After the Trump administration failed to provide any proof of its claim to Congress, the AP dug into the stories of those killed.

“The Associated Press learned the identities of four of the men – and pieced together details about at least five others – who were slain, providing the first detailed account of those who died in the strikes,” wrote reporter Regina Garcia Cano. “In dozens of interviews in villages on Venezuela’s breathtaking northeastern coast, from which some of the boats departed, residents and relatives said the dead men had indeed been running drugs but were not narco-terrorists or leaders of a cartel or gang.”

She wrote:

Most of the nine men were crewing such craft for the first or second time, making at least $500 per trip, residents and relatives said. They were laborers, a fisherman, a motorcycle taxi driver. Two were low-level career criminals.
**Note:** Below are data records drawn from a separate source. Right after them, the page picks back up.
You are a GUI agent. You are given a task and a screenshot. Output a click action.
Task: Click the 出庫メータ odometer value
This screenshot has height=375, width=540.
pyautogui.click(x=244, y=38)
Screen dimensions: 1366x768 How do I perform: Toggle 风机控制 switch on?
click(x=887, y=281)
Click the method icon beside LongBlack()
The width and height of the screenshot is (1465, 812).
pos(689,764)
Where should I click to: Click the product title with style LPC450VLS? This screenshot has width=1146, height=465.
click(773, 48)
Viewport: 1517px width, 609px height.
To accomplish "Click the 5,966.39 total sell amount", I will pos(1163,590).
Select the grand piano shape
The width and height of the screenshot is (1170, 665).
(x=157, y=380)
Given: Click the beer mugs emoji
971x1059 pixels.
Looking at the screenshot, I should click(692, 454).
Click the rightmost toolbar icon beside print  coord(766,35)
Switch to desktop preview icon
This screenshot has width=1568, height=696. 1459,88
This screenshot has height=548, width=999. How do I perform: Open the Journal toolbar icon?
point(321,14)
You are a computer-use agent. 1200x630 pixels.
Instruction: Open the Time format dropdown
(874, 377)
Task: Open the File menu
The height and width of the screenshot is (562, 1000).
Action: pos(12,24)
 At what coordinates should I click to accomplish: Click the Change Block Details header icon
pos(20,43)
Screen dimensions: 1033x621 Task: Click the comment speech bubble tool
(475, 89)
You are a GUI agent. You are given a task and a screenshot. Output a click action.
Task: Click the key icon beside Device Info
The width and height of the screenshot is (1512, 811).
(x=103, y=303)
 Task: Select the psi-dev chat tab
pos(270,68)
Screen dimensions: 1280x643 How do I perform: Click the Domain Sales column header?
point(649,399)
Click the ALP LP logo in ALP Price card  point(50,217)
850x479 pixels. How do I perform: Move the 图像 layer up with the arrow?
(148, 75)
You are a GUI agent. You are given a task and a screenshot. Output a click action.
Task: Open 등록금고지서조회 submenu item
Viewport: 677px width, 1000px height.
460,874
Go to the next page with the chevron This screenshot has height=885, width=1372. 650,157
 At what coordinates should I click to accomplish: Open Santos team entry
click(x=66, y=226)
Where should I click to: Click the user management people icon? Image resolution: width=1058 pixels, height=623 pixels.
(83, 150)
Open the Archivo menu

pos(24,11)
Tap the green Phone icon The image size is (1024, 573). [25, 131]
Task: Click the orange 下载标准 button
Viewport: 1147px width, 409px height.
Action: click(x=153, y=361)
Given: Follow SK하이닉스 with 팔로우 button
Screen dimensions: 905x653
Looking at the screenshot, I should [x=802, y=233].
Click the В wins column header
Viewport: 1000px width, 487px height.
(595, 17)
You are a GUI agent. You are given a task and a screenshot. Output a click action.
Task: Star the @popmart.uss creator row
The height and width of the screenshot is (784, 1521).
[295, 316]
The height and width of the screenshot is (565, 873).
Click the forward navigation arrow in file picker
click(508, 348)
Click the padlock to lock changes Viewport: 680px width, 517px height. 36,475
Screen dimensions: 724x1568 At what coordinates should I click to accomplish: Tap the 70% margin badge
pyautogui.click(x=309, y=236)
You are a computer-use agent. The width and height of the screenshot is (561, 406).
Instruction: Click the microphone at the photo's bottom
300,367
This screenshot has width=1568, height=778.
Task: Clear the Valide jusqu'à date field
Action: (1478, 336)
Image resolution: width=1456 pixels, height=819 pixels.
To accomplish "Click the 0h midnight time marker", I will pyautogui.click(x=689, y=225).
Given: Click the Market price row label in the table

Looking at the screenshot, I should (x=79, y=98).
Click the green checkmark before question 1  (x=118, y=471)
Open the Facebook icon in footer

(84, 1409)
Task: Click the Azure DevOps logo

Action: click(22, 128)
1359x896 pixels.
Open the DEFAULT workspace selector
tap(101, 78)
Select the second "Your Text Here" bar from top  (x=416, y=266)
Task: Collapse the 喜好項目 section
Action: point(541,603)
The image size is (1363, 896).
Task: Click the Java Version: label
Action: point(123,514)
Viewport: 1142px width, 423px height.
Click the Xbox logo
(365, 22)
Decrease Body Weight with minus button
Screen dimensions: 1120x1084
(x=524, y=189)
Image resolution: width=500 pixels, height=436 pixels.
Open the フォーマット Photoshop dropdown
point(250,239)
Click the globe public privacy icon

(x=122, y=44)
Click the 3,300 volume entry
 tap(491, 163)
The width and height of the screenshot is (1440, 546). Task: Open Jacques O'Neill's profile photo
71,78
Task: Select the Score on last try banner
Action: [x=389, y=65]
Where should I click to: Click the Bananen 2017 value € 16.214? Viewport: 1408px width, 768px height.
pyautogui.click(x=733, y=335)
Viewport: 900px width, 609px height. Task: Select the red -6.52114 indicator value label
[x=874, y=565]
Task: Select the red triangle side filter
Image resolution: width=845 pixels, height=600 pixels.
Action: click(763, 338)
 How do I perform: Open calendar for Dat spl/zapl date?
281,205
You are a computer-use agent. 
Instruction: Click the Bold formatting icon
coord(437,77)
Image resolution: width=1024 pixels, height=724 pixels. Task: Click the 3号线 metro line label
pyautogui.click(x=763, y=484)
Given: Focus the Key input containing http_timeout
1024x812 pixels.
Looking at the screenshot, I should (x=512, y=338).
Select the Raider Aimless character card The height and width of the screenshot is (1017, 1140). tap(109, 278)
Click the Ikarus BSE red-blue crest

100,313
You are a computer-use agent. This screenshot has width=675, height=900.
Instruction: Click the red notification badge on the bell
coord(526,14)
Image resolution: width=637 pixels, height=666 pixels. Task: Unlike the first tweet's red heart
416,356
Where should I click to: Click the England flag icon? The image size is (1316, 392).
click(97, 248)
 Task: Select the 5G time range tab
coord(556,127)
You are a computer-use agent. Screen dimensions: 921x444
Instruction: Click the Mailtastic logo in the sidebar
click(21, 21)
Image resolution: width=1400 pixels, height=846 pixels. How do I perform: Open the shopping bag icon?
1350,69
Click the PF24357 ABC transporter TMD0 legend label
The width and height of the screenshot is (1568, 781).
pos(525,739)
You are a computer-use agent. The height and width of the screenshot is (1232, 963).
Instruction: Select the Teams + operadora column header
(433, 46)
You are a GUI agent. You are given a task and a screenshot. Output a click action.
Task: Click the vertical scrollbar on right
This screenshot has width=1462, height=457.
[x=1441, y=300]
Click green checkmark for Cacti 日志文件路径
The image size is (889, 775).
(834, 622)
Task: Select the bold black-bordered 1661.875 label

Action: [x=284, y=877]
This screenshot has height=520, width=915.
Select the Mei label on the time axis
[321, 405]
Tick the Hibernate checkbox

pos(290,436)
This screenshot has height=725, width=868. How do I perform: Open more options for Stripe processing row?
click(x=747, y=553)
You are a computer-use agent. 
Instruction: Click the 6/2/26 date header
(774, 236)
One was a well-known local crime boss who contracted out his smuggling services to traffickers.

In addition, Cano wrote that the men were not transporting fentanyl to the United States as administration officials have said; instead, they were running Colombian cocaine to Trinidad and other Caribbean islands.

Pentagon spokesman Sean Parnell said in a statement to the AP that the Defense Department has “consistently said that our intelligence did indeed confirm that the individuals involved in these drug operations were narco-terrorists, and we stand by that assessment.”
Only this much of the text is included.